- _DATA FOR THE TASK_
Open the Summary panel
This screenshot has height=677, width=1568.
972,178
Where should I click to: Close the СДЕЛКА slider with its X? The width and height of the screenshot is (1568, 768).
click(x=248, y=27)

- _WHAT THE TASK REQUIRES_
Arrange the material above as a two-column CSV with the headers input and output. Give one row for each text and the answer that follows it, putting each value in a quoted field and turning any line breaks into spaces.

- _CORRECT RESPONSE_
input,output
"Open the Summary panel This screenshot has height=677, width=1568.","972,178"
"Where should I click to: Close the СДЕЛКА slider with its X? The width and height of the screenshot is (1568, 768).","click(x=248, y=27)"